Dataset excerpts
- Opening Delimiter -
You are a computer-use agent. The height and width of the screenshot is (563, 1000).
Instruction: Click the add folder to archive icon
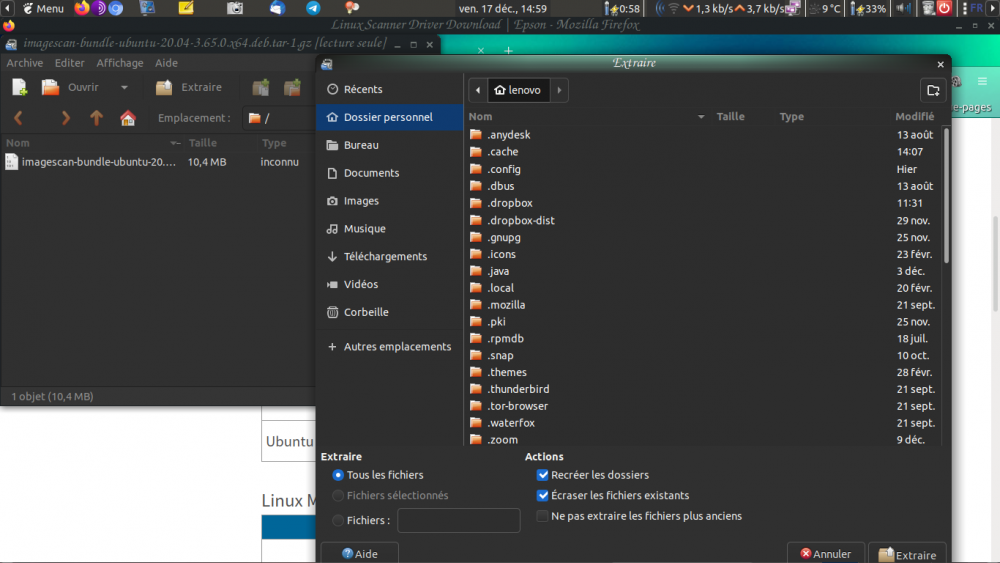(292, 88)
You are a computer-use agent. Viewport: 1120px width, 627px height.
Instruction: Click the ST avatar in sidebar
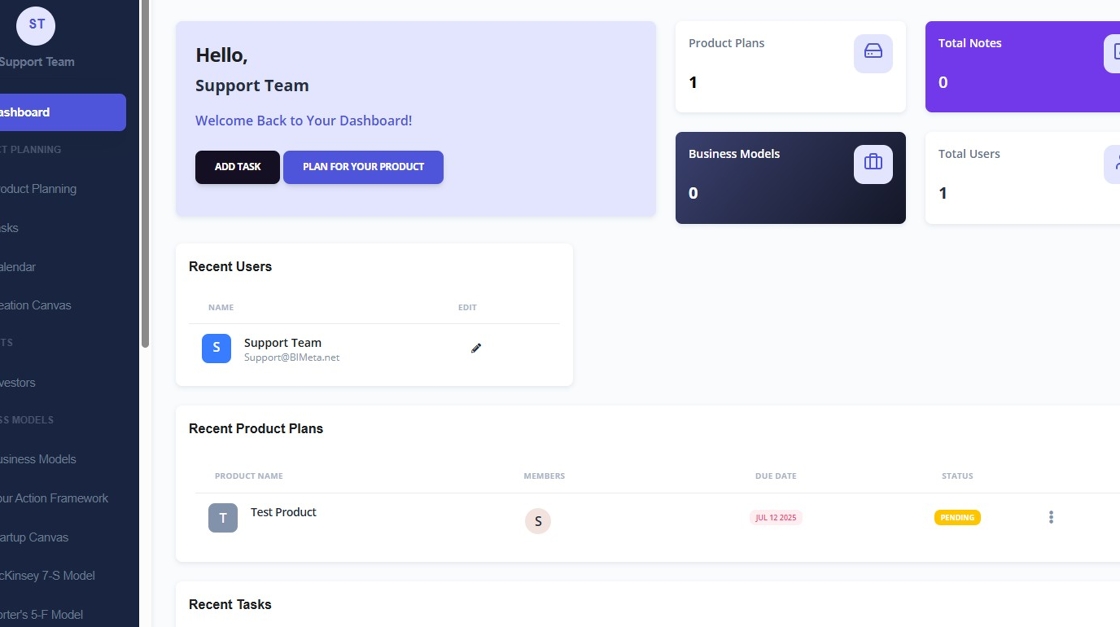pos(36,26)
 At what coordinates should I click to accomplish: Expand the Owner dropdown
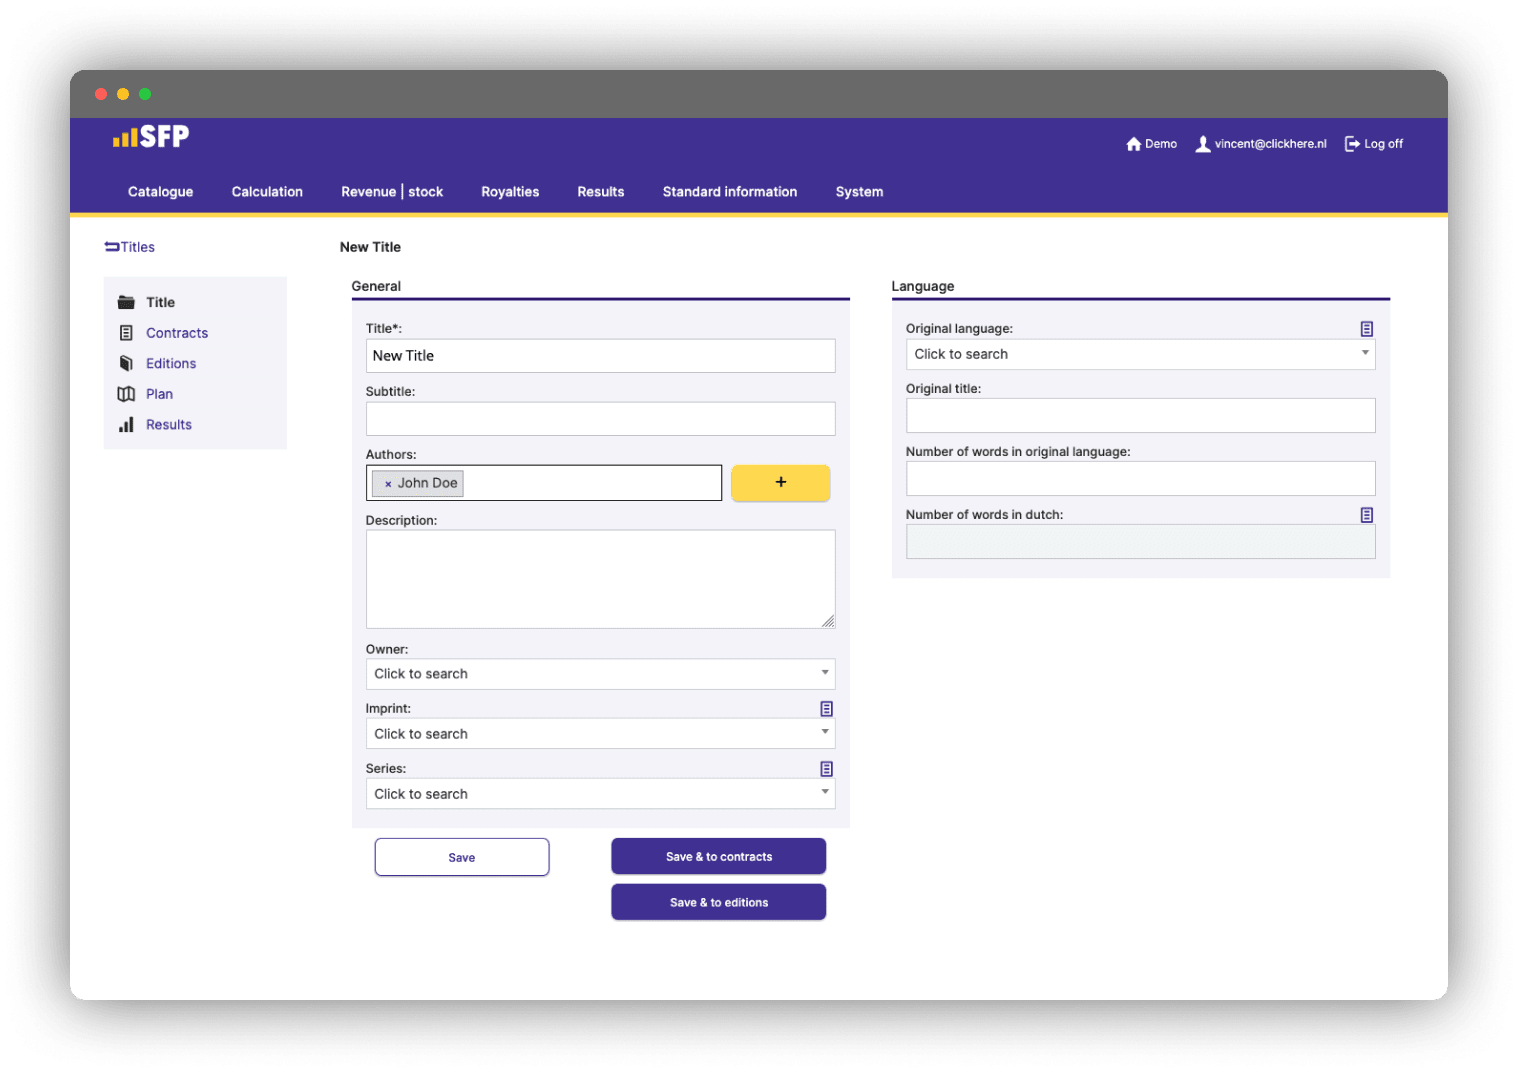(600, 674)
- Closing Delimiter -
Task prompt
All entries should be reproduced exactly; no picture belongs in the result.

Answer for this exercise
You are a computer-use agent. The height and width of the screenshot is (563, 1000).
Instruction: Click the add folder to archive icon
(292, 88)
You are a computer-use agent. Viewport: 1120px width, 627px height.
Instruction: Click the ST avatar in sidebar
pos(36,26)
 At what coordinates should I click to accomplish: Expand the Owner dropdown
(600, 674)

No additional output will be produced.